On September 10 the first e-toll evader was convicted in the Pretoria Magistrate’s Court.
Biochemist Dr Stoyen Stoychev was convicted of fraud (the falsification of number plates) and evading e-tolls – cited as a contravention of Section 27 of the SANRAL Act. It is important to note that there were two sentences handed down by the court – one for fraud and the other for non-payment of e-tolls.
For non-payment of e-tolls, Stoychev was sentenced to a R20 000 fine or six months imprisonment and ordered to pay all his toll bills (of more than R14 000). For the fraud charge, he got 100 hours of community service, a 12-month jail term suspended for five years on condition that he is not caught committing fraud again, and another R20 000 fine or six months imprisonment.
Stoychev pleaded guilty to one charge of fraud and 987 counts of evading the payment of e-tolls.
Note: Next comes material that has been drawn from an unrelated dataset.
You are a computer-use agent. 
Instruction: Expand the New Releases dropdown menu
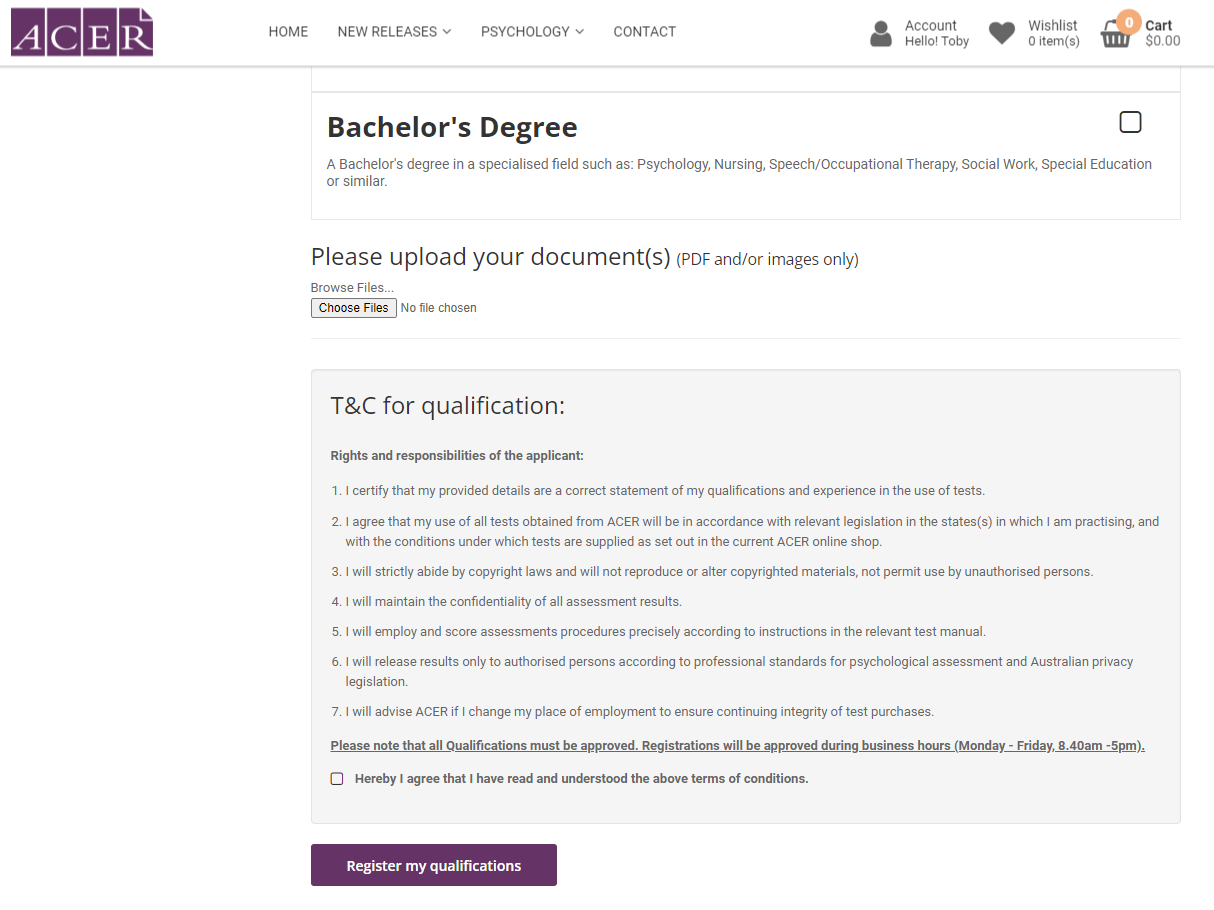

He was arrested on the 2nd of October 2014 after it was found that he had been driving on Gauteng’s tolled highways with fraudulent number plates on his white Hyundai over the preceding seven months.
Pretoria’s Chief Magistrate, Desmond Nair presided over the matter, ruled that failure to pay e-toll fees was not only a crime but that SANRAL was affected because “as a direct consequence of his (Stoychev’s) actions, the agency suffered prejudice”.
“Mr Stoychev carefully planned these crimes. The crime of fraud, in particular, required presence of mind. He removed the license numbers, changed registration plates, used that vehicle to avoid detection. So, what visits my mind is that an individual – highly intelligent as he is, holding a doctorate – resorts to that level of criminality to avoid detection, makes this a very serious offence.”
This case was brought to a court of law after following the due process, which involved the South African Police investigating the matter and the National Prosecuting Authority appointing a senior advocate to prosecute.
Advocate David Broughton noted during the trial of Dr Stoychev:
“We must also be wary of not seeing the proverbial wood for the trees. Whatever our personal views on the e-toll system, the fact remains that it has been legislated. The plain fact is: whether we like it or not, the law requires us to pay if we use the roads that are subject to the e-toll system.”
Now, there are some who argue that e-tolling is illegal, but they have never sought to test this assertion with our courts – which are duly empowered to pronounce on the legality or otherwise of our laws.
Advocate Broughton reminded the court that we live in a constitutional democracy. One of the founding provisions of our Constitution is that South Africa is a democratic state founded on various fundamental values, including the ‘supremacy of the constitution and the rule of law’.
Adv Broughton stressed the latter during his address on sentence when he argued against those who select which rule of the law to follow:
“It is a notorious fact that some within our society have vociferously in the public domain urged the public to refuse to comply with the legislation pertaining to the e-toll system. This is a clear incitement to commit a crime and is intended to render the e-toll system unworkable.”
This matter is a clear indication that we live in a constitutional democracy and that if citizens do not follow the rule of law they will face legal consequences. Critically, there has to be an appreciation that the rule of law requires of government and its agents as well as individual citizens and private entities to be accountable under law.
At the heart of the rule of law as a basic tenet of democracy is the idea that free people are ruled by law and not by the arbitrary views or powers of man. The day the rule of law is made an option rather a societal obligation, the day its erosion will begin. Unfortunately, to reverse that erosion is more difficult than the relative ease with which the rule of law can be undermined.
In our reaction to the Stoychev judgment, our actions and pronouncements can and should be evaluated to determine whether they advance the rule of law or do not.